> WORK REQUEST: Copy nothing but the lines below running from the line containing "Where should I click to: Toggle" through the line containing "The width and height of the screenshot is (1568, 334).", both end lines included.

> RAW DATA:
******

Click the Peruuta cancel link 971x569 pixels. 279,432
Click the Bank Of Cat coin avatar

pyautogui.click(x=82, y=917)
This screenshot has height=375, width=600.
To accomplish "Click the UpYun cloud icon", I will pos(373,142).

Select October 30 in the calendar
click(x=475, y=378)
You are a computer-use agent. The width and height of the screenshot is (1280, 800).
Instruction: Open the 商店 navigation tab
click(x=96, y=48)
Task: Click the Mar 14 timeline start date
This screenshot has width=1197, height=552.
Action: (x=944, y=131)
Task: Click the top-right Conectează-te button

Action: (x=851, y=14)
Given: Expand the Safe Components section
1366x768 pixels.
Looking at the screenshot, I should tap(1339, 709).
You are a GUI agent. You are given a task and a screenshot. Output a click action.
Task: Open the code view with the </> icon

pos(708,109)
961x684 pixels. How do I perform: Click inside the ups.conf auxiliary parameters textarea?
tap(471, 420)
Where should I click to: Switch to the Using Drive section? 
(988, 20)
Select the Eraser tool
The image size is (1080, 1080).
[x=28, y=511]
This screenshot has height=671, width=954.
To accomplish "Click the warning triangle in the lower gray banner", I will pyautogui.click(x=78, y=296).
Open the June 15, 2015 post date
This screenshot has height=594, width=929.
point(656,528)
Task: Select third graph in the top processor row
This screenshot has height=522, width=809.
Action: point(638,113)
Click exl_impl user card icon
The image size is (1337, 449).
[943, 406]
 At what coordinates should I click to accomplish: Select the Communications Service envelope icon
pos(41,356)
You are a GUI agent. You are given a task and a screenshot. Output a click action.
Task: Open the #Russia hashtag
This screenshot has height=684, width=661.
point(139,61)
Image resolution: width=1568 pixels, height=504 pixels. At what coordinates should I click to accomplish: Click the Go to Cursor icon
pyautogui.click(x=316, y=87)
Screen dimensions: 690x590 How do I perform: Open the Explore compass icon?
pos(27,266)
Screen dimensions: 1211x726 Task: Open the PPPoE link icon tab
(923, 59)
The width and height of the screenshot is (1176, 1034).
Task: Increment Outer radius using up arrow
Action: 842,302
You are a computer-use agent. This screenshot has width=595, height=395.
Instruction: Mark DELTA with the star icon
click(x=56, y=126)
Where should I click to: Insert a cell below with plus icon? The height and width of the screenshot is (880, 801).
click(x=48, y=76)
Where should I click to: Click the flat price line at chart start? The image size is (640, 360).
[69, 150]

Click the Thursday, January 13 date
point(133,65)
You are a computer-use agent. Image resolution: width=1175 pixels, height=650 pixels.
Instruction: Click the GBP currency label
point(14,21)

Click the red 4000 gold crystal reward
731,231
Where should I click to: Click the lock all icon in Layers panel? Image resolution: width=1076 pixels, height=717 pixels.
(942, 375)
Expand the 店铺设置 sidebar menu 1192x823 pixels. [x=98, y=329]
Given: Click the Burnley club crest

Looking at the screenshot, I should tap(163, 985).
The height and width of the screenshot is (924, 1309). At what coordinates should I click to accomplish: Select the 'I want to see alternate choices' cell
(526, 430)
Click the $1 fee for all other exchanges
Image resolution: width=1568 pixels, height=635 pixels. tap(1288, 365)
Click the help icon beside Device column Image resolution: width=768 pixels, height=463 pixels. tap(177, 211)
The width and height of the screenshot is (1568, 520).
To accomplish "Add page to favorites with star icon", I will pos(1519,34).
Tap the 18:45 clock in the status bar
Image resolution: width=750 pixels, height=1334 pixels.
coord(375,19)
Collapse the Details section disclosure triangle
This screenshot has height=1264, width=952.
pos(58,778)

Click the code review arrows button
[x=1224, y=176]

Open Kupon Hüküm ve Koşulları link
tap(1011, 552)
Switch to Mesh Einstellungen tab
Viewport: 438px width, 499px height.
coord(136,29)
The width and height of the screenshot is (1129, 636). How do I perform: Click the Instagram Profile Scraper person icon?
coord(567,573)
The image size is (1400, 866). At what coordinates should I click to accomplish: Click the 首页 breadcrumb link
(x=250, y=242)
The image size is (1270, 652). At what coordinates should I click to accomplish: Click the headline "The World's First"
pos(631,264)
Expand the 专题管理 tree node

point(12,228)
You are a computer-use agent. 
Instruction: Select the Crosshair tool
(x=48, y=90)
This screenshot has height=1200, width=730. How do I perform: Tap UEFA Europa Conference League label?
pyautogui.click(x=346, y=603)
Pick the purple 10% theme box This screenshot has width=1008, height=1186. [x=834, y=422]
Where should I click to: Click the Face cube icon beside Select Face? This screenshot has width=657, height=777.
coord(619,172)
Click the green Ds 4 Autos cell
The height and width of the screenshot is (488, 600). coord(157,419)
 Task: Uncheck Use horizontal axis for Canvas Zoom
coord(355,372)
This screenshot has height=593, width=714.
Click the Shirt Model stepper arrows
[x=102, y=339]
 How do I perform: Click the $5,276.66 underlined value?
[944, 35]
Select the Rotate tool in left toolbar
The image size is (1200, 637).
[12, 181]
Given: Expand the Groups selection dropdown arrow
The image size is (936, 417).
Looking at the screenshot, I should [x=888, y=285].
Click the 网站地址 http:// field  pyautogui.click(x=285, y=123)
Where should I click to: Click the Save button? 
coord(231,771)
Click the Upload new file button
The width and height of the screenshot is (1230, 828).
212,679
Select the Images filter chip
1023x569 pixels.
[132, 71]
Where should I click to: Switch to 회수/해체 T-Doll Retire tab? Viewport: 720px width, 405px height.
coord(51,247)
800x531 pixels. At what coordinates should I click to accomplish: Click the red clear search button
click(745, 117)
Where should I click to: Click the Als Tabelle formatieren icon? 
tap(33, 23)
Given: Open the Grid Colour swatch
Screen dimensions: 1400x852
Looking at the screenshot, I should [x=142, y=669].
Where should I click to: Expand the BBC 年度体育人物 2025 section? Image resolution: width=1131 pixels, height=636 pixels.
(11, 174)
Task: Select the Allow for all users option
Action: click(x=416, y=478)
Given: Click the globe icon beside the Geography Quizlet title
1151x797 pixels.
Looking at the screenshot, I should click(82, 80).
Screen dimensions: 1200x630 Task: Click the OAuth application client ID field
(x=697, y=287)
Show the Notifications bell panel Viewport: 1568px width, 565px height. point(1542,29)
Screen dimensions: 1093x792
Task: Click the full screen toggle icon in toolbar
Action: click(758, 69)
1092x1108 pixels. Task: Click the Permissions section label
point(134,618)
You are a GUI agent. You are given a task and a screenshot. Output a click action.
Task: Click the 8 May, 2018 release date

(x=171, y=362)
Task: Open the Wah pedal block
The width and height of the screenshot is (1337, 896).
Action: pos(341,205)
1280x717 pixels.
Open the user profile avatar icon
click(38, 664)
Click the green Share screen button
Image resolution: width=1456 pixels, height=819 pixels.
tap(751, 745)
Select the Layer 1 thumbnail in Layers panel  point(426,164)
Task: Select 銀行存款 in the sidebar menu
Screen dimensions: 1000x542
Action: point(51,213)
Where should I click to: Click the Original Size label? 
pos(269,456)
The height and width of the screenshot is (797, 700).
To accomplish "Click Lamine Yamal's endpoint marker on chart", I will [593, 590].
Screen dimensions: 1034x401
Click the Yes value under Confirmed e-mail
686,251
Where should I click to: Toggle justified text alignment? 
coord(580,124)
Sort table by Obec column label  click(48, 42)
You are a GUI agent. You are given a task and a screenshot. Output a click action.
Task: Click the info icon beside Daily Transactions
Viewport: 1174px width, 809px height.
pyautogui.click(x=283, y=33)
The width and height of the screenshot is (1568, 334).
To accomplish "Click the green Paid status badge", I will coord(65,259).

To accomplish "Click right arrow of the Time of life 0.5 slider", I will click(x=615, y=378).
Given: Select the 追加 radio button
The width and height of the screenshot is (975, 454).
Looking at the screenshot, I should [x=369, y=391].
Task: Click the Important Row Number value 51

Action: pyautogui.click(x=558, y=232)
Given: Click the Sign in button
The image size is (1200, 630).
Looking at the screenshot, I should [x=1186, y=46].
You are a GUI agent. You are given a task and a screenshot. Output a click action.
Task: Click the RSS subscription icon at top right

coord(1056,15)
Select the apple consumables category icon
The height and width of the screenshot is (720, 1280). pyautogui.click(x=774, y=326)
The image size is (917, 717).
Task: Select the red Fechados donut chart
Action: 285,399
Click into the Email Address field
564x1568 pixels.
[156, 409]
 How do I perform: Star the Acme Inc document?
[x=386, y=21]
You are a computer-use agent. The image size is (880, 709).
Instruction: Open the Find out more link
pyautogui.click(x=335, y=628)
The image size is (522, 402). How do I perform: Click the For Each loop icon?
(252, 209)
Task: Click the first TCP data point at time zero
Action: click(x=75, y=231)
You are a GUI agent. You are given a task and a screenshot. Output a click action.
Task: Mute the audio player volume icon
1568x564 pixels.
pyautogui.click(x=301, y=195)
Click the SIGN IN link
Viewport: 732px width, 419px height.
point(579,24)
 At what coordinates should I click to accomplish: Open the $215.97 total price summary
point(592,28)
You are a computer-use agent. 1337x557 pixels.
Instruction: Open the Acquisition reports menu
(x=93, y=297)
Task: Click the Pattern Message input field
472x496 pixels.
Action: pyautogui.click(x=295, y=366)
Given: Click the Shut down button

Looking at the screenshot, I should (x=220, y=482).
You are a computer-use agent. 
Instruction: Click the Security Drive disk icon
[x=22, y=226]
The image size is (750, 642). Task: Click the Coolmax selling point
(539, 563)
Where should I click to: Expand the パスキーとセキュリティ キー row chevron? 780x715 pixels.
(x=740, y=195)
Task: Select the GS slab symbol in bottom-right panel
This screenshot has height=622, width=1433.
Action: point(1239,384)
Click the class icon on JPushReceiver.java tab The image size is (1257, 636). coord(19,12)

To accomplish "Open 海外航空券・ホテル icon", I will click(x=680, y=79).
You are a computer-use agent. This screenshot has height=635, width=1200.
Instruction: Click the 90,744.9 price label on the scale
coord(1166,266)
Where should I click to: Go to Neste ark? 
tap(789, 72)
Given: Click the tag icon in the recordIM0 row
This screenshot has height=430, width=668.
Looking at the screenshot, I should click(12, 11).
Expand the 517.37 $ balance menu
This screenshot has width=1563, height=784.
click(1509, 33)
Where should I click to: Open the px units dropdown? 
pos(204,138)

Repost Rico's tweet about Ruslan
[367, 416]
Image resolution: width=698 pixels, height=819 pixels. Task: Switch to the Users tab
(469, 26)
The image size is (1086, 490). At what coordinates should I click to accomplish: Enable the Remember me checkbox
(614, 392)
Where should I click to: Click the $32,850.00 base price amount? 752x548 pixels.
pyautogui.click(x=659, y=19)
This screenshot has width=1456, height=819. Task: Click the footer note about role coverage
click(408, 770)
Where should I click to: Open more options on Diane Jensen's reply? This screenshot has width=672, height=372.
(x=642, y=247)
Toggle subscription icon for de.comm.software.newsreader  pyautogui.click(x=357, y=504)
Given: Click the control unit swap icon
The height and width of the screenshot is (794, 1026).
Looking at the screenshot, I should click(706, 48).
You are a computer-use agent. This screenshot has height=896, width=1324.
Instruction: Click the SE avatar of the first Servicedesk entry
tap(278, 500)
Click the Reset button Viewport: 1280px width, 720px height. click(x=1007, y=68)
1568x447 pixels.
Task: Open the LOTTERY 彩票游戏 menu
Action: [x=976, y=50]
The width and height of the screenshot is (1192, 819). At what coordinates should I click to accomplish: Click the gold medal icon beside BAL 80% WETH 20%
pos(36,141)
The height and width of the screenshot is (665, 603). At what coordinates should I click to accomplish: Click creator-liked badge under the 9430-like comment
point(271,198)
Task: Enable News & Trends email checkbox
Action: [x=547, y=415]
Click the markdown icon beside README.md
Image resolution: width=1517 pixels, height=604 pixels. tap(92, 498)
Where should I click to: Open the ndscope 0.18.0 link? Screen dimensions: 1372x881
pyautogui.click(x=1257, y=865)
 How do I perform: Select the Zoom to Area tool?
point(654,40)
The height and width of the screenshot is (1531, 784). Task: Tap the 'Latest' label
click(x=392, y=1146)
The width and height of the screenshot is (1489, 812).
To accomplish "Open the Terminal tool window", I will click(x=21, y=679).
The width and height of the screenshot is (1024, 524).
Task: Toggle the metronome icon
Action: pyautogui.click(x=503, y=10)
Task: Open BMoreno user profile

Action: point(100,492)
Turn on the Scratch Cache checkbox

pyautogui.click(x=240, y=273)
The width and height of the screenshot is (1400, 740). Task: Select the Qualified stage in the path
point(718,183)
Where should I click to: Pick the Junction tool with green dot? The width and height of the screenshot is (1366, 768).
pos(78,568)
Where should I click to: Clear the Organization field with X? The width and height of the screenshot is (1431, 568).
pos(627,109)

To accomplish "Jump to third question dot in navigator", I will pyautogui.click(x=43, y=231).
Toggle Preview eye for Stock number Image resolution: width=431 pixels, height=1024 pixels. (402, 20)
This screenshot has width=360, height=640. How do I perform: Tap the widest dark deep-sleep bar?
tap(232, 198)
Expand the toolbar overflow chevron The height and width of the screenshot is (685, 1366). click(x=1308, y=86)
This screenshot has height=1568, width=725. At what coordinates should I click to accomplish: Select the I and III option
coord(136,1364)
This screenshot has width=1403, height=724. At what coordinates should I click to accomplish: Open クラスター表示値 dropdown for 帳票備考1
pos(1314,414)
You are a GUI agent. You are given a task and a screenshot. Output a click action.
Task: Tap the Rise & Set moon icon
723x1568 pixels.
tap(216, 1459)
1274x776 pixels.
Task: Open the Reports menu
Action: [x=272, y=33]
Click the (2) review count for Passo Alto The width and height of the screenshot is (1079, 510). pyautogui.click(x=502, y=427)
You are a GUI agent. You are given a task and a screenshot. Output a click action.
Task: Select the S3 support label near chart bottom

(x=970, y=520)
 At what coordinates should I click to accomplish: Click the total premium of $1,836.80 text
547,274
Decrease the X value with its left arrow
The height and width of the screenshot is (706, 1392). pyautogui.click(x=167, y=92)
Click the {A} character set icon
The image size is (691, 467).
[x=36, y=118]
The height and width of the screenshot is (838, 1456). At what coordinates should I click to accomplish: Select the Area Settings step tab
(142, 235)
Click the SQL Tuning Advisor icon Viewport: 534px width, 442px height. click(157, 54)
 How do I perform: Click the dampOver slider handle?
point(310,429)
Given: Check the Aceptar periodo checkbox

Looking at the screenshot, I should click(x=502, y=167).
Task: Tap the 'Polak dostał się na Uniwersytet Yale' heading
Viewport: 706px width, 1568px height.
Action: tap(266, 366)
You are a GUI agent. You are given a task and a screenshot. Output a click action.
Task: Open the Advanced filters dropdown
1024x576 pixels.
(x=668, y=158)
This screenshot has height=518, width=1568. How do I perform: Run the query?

******

> REPLY:
Where should I click to: Toggle justified text alignment? 
coord(580,124)
Sort table by Obec column label  click(48, 42)
You are a GUI agent. You are given a task and a screenshot. Output a click action.
Task: Click the info icon beside Daily Transactions
Viewport: 1174px width, 809px height.
pyautogui.click(x=283, y=33)
The width and height of the screenshot is (1568, 334).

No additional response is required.